Recently, UK media entrepreneur Alki David broadcast the suicide of a 62-year old Russian, Nikolai Ivanisovich, via live stream on BattleCam.com. The saga turned out to be a twisted stunt, intended to raise revenue and publicity for David’s website. 165,000 viewers tuned in for what they thought was the suicide of a critically ill man suffering from a brain tumor. Ivanisovich did not die on live television, yet the play symbolizes the increasing devaluing of the ailing and the disabled.

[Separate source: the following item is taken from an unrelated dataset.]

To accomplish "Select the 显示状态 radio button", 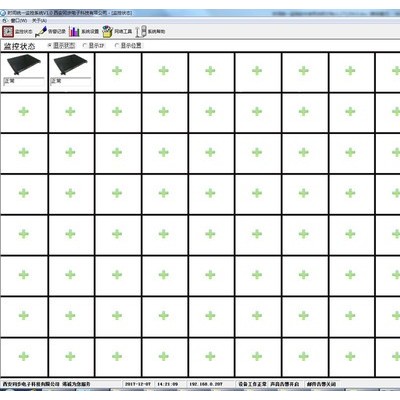I will [49, 45].
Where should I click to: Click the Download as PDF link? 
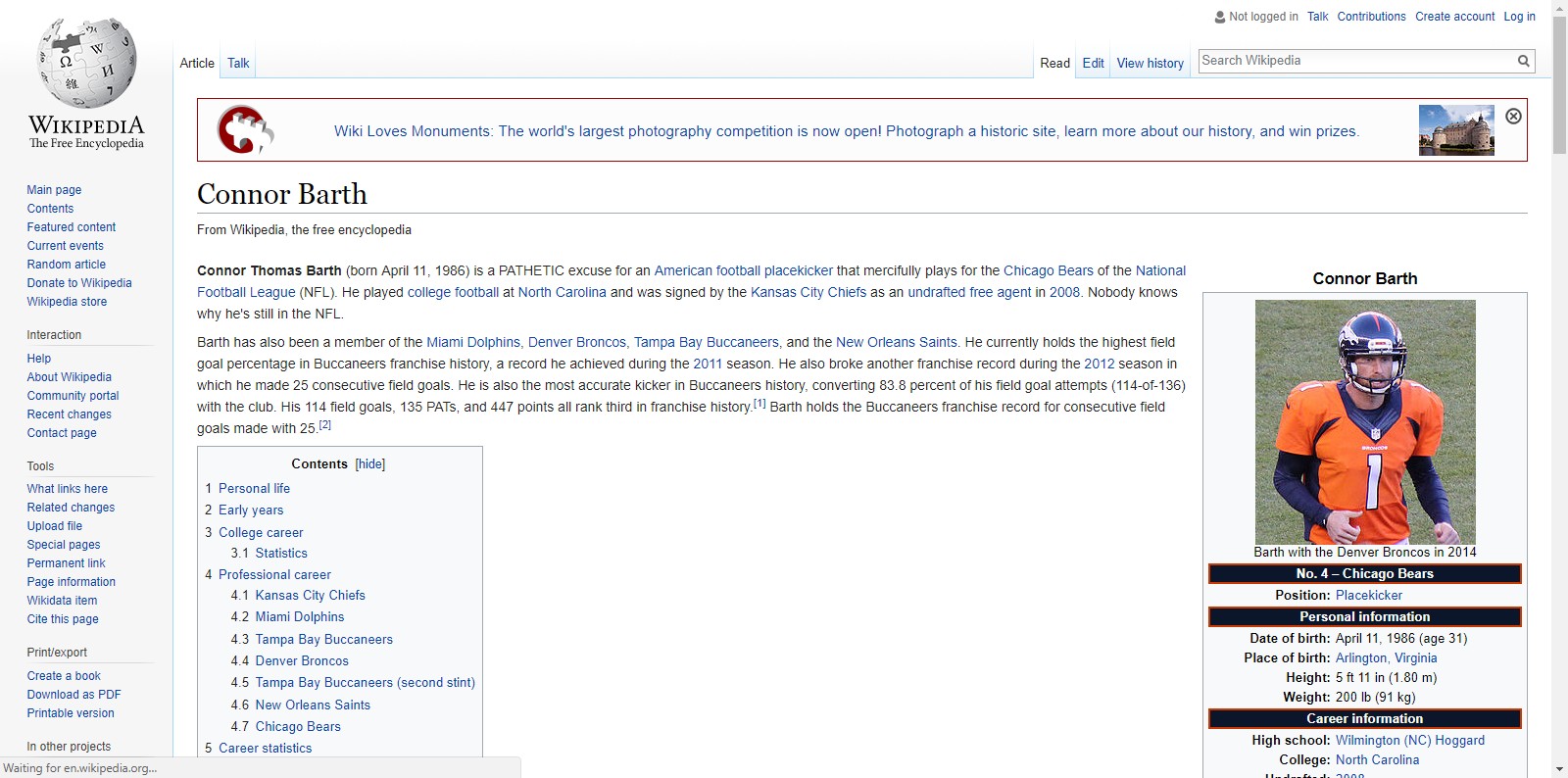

Ludwig Minelli, a lawyer and self-described humanitarian from Switzerland, opened the first of his Dignitas suicide clinics in 1998. Deaths facilitated by Minelli at Dignitas clinics have aired as documentaries on London’s Sky TV and BBC2. However, he leaves unaddressed the suffering associated with these deadly choices, purposefully ignoring the pain endured during the murder process, including the patients’ cries for water. By unapologetically boasting his achievements of helping more than 1,000 people from all over the world hasten their own deaths, Minelli has transformed his native Zurich into the undeniable world capital of assisted suicide and has cornered the market on what is called “suicide hire.”
PAS opens the door to a myriad of circumstances in which the person suffering is simply seen as a burden to family members. Patients who do not have terminal diseases, but progressive ones, have already utilized Assisted Suicide to escape the perceived potential suffering if they continued living in their disabled state. A Belgian couple committed suicide together when the husband became paralyzed and the wife could not bear to live without him. Parents of UK rugby player Daniel James took him to a Dignitas clinic in 2008 after a paralyzing rugby accident. His parents claimed James was ‘not prepared to live what he felt was a second-class existence’ as a disabled person. As the use of PAS spreads with cost of health care increases, the pressure on the ailing and disabled to seek PAS will intensify.
Broadcasting the suicides of the disabled and dying (dying is not dead) as voyeuristic entertainment renders death a spectator sport, allowing the masses to enjoy the death of their fellow human beings. Forging a murder under the veil of suicide for a profit is reprehensible. Broadcasting suicide diminishes Life to the value of what onlookers will pay for the price of admission. Until the world realizes that human Life is valuable in all stages, perceptions on Life and death will be shaped by those willing to exploit the destruction of human Life.